◆ **Records to process**:
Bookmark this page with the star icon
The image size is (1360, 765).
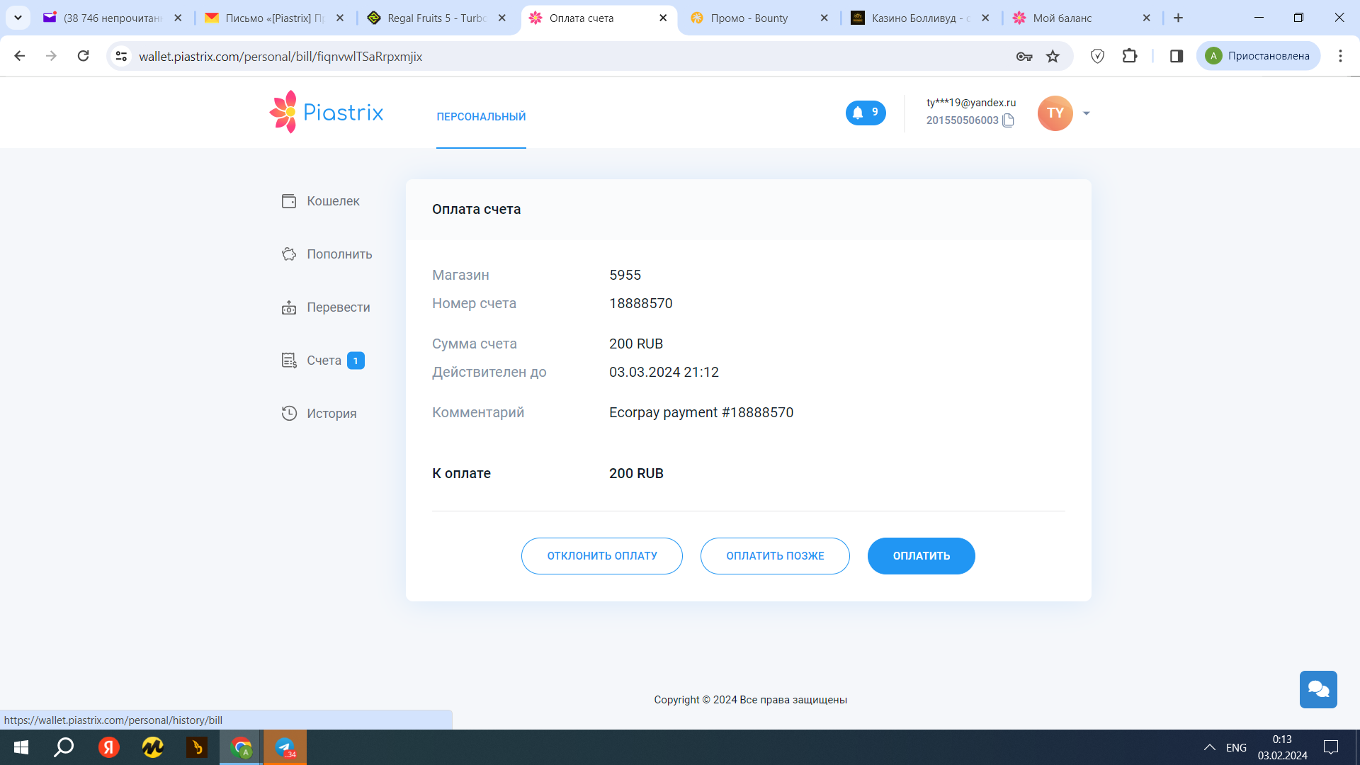(1053, 56)
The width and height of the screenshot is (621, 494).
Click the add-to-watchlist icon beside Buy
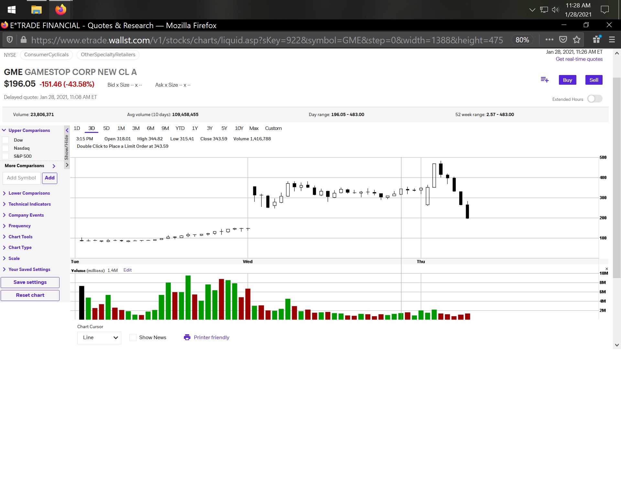click(545, 80)
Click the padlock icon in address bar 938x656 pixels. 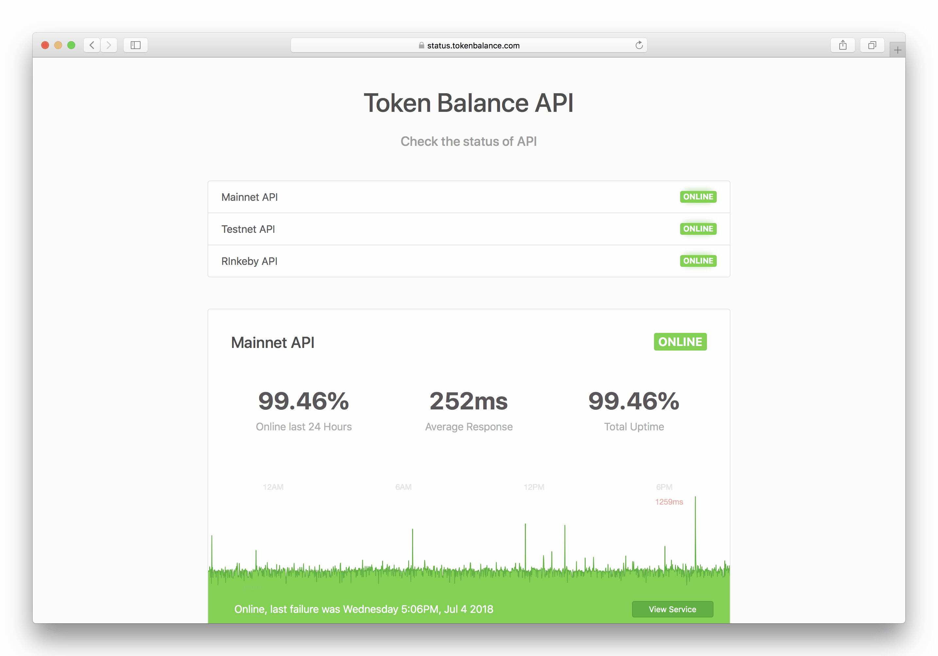pyautogui.click(x=421, y=45)
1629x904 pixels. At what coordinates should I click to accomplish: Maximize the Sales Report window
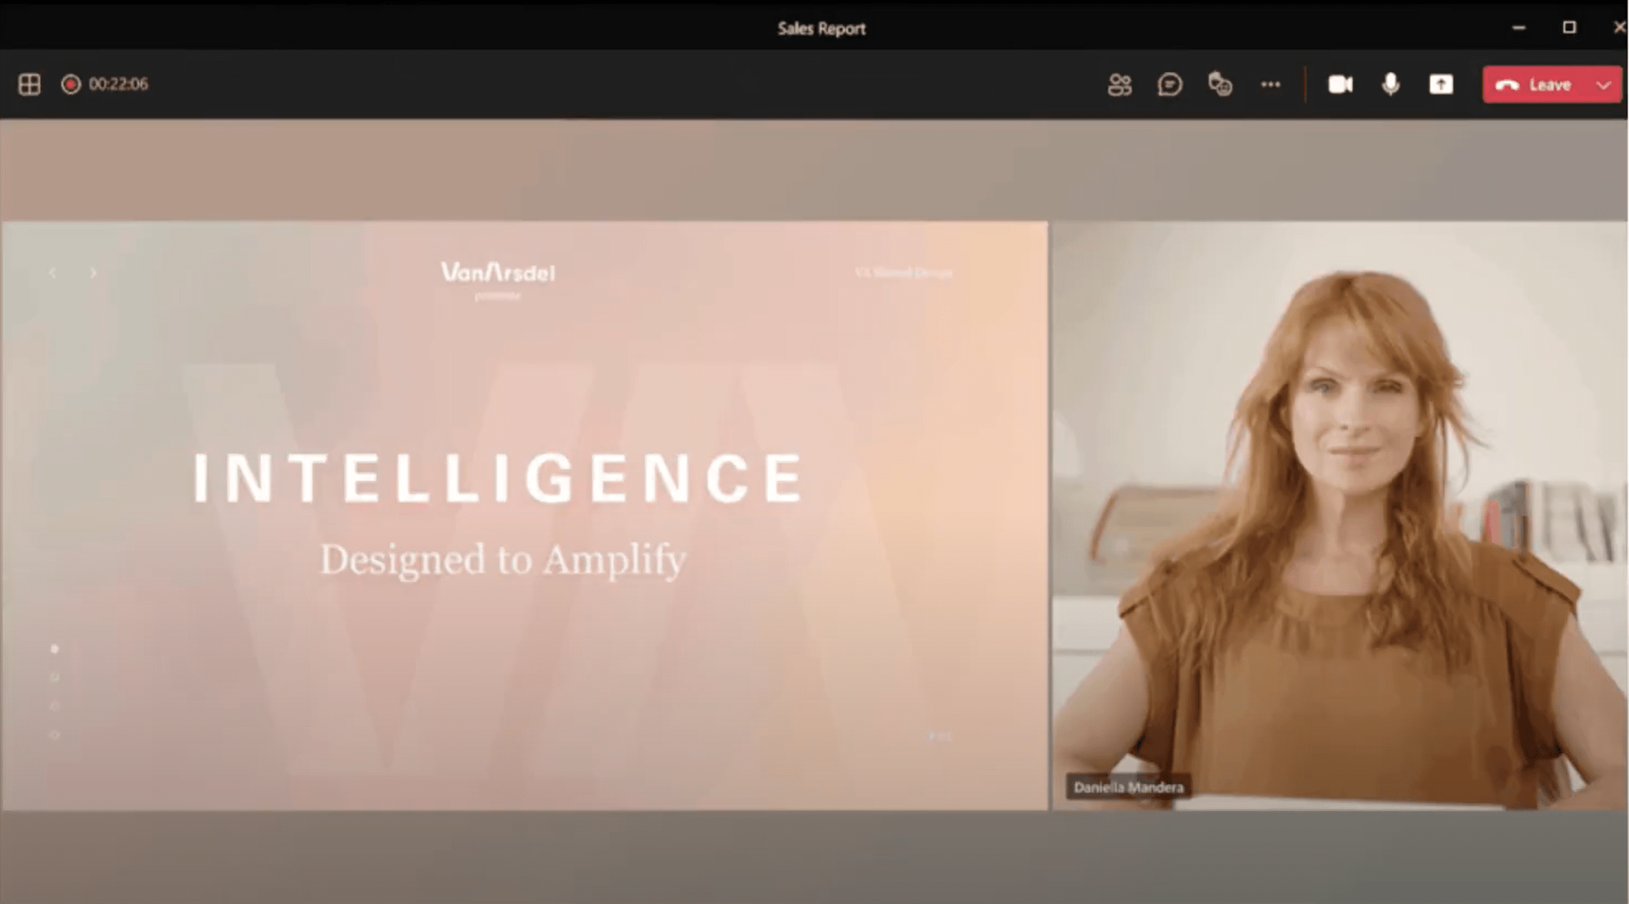pos(1569,28)
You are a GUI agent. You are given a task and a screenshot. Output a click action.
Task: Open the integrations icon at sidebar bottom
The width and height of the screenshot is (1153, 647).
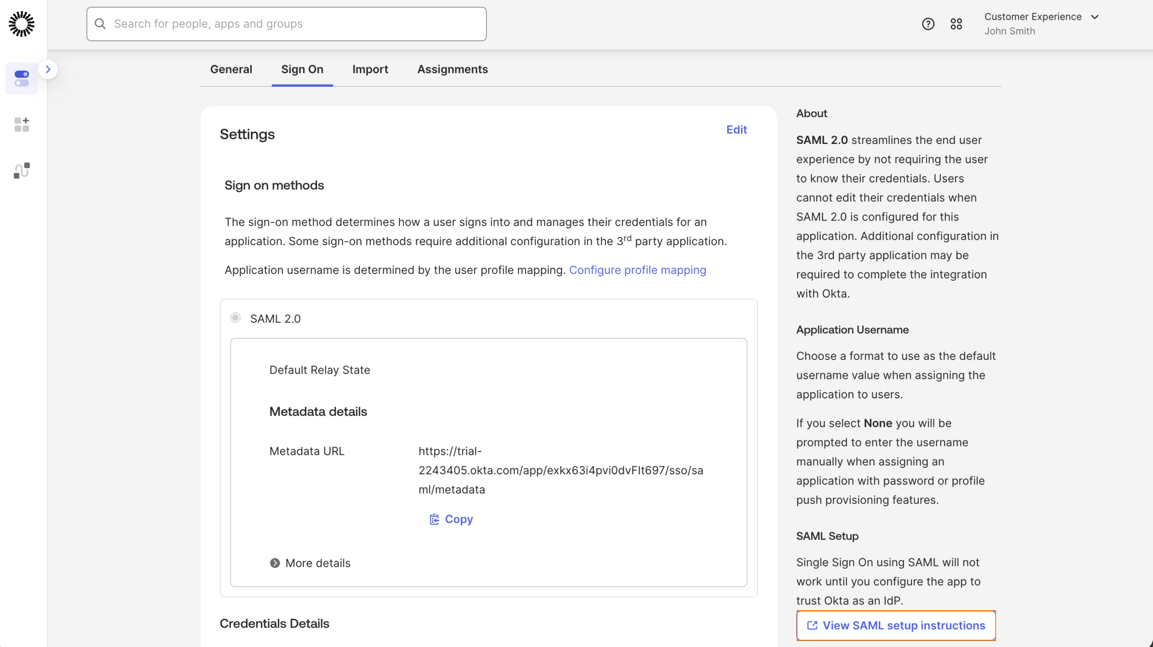[21, 171]
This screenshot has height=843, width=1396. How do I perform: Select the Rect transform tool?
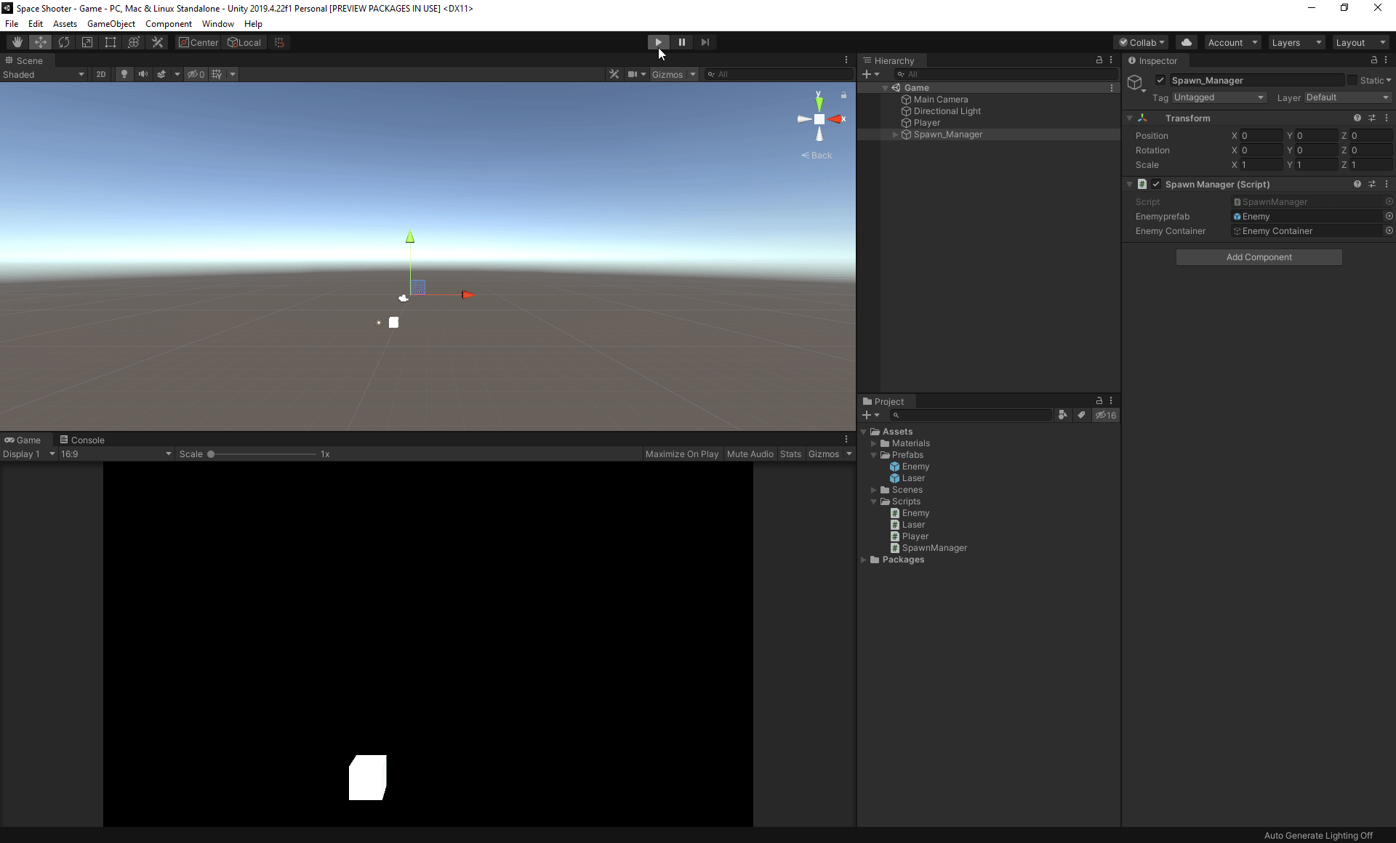click(111, 42)
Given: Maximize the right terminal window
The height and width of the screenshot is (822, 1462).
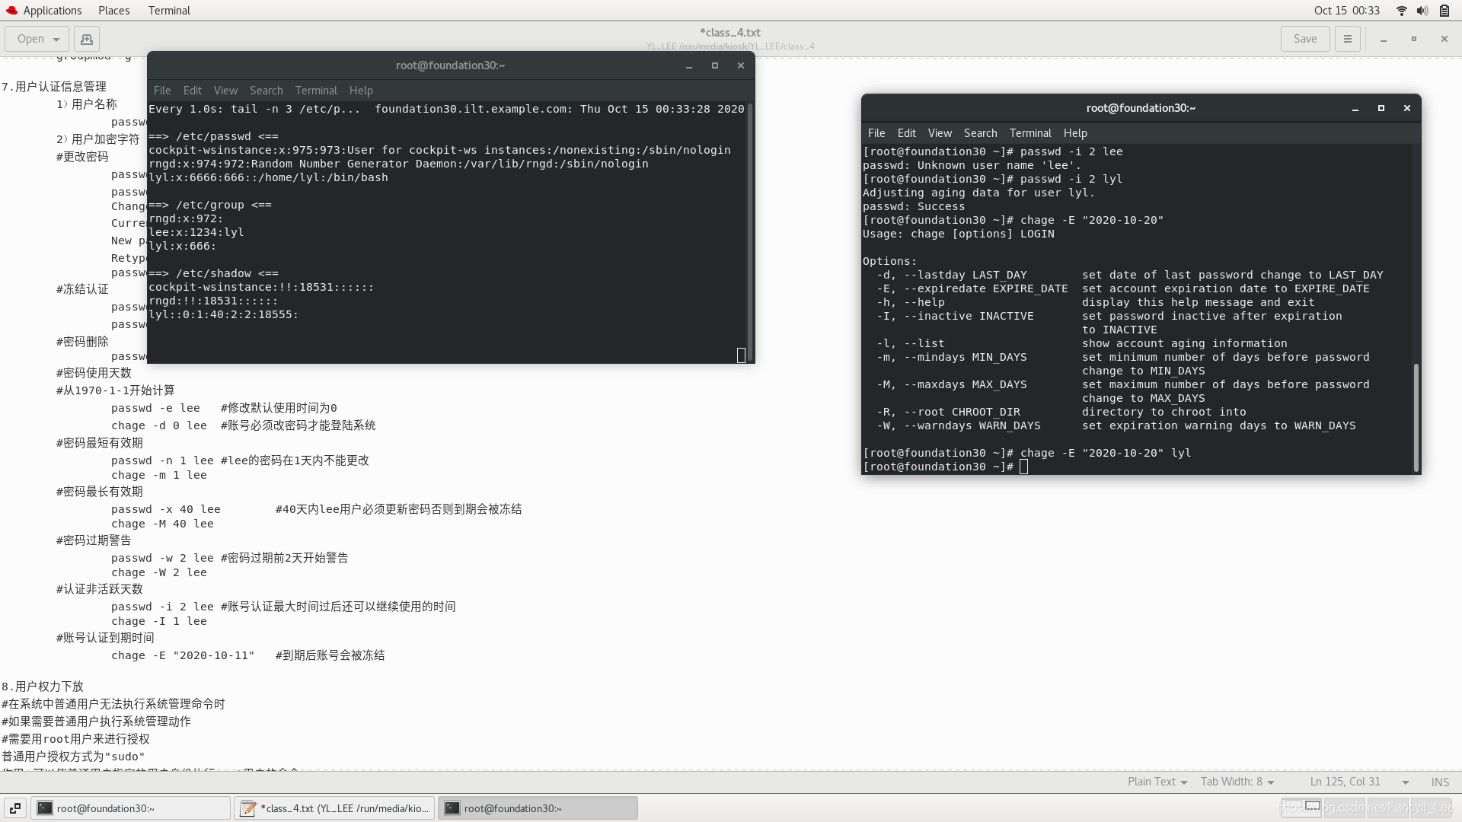Looking at the screenshot, I should click(x=1381, y=108).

◆ **Required action**:
Extract, verbatim and alone, the lines from the line that contains "1629x904 pixels. At" to the last line of the records, inclusive; drop any picture.

◆ **Your solution**:
1629x904 pixels. At what coordinates should I click to accomplish: Maximize the Sales Report window
pos(1569,28)
You are a GUI agent. You are given a task and a screenshot. Output a click action.
Task: Open the integrations icon at sidebar bottom
The width and height of the screenshot is (1153, 647).
[21, 171]
This screenshot has height=843, width=1396. How do I perform: Select the Rect transform tool?
click(111, 42)
Given: Maximize the right terminal window
The height and width of the screenshot is (822, 1462).
Looking at the screenshot, I should click(x=1381, y=108).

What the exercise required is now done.